The parties are independent contractors.  The relationship between the parties is not one of partnership, agency or joint venture.

Notices under this Agreement must be delivered by hand, by prepaid post, by facsimile or by electronic mail to the addresses notified by the parties to each other from time to time.

Any waiver by the Licensor of any breach by you of any of the terms of this Agreement will not effect or prejudice the rights and remedies of the Licensor in respect of any future or other breach by you of any of the terms of this Agreement. No failure or delay by the Licensor to act upon or enforce any of its rights or remedies under this Agreement will be deemed a waiver by the Licensor of any such rights or remedies or effect or prejudice the rights and remedies of the Licensor under this Agreement.

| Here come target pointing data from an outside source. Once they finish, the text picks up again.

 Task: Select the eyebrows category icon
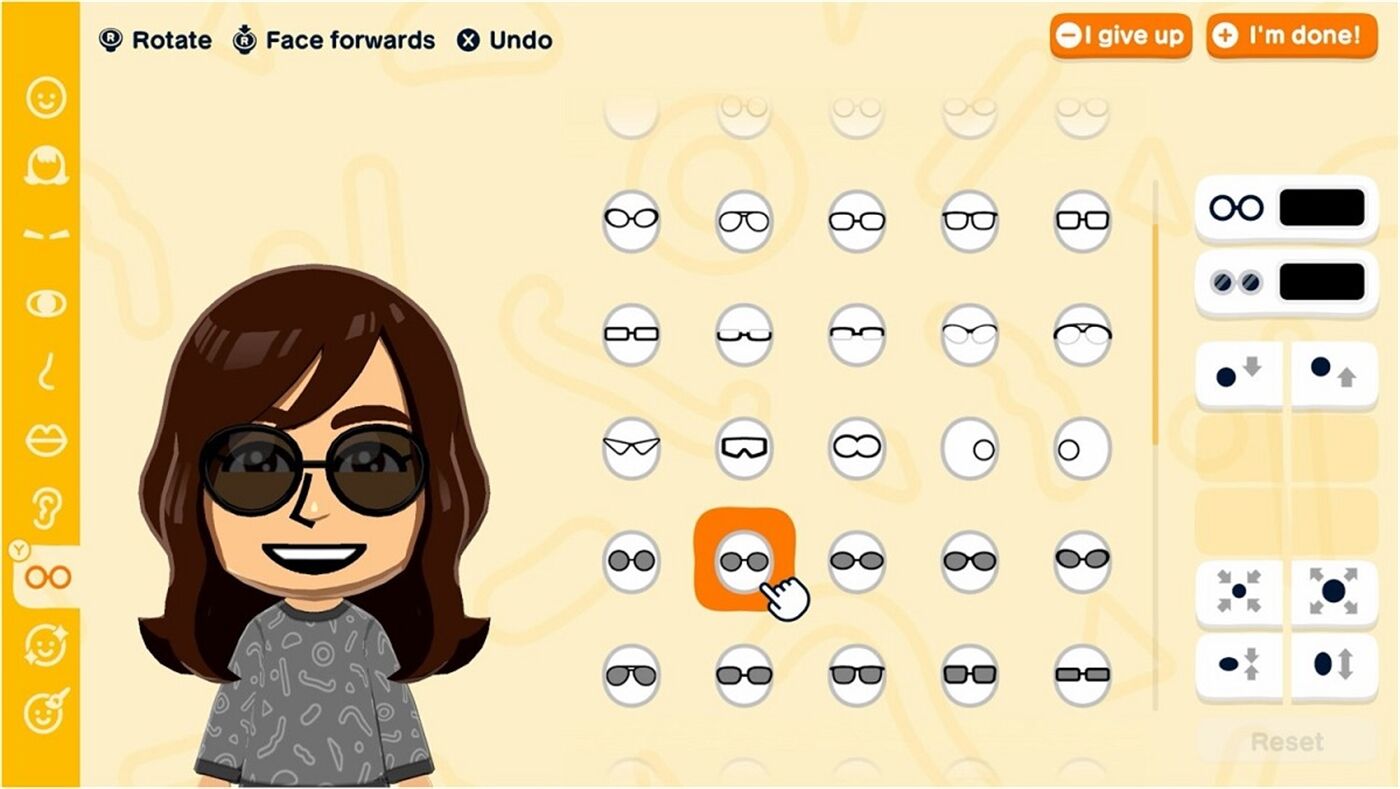[46, 235]
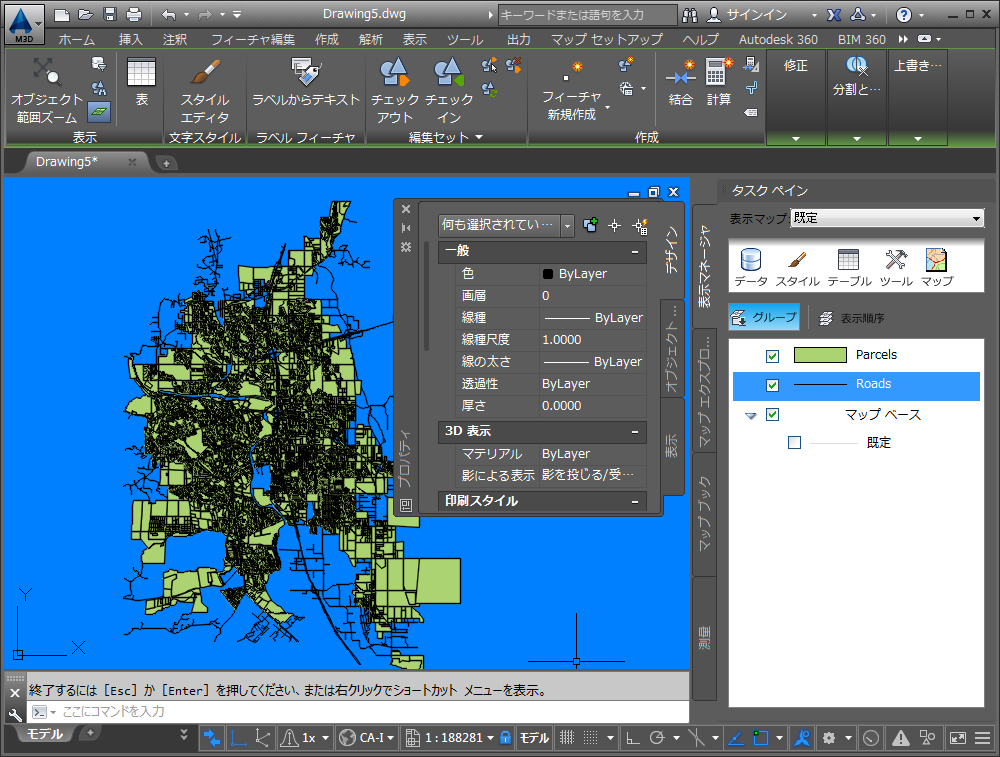Toggle the Roads layer visibility checkbox

click(772, 385)
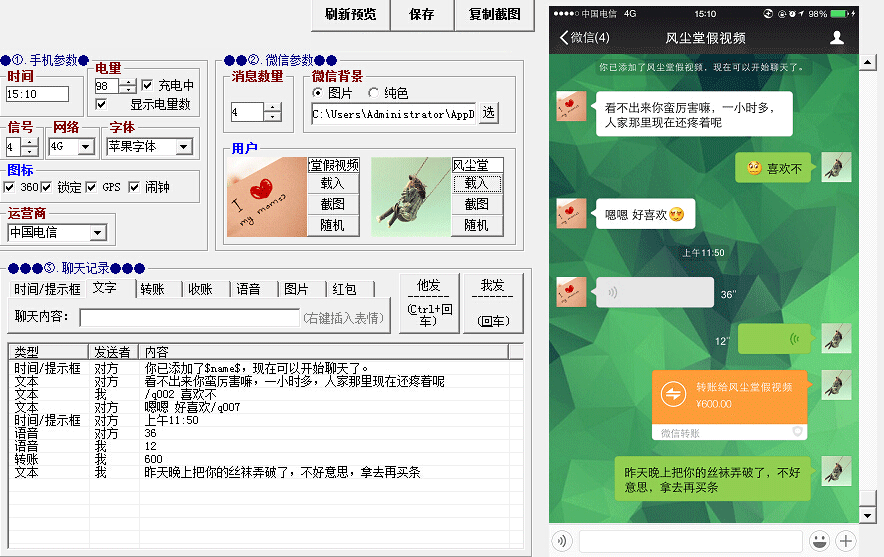The image size is (884, 557).
Task: Click the 聊天内容 chat content input field
Action: tap(189, 318)
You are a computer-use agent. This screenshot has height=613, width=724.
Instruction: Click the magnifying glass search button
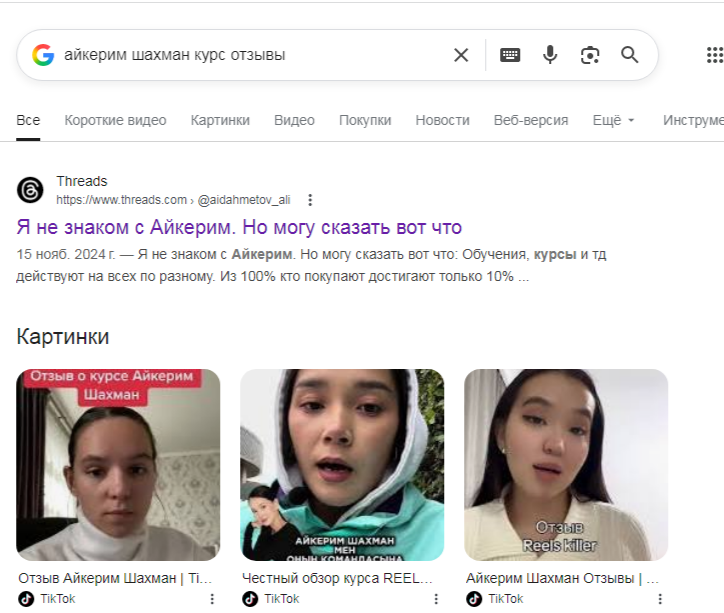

A party that breaches this Agreement will be liable for all costs, losses and damages incurred by the other party as a result of that breach.

The parties must do everything necessary or desirable to give effect to the terms of this Agreement.

The covenants, conditions and provisions of this Agreement which are capable of having effect after the termination of this Agreement will remain in full force and effect following termination.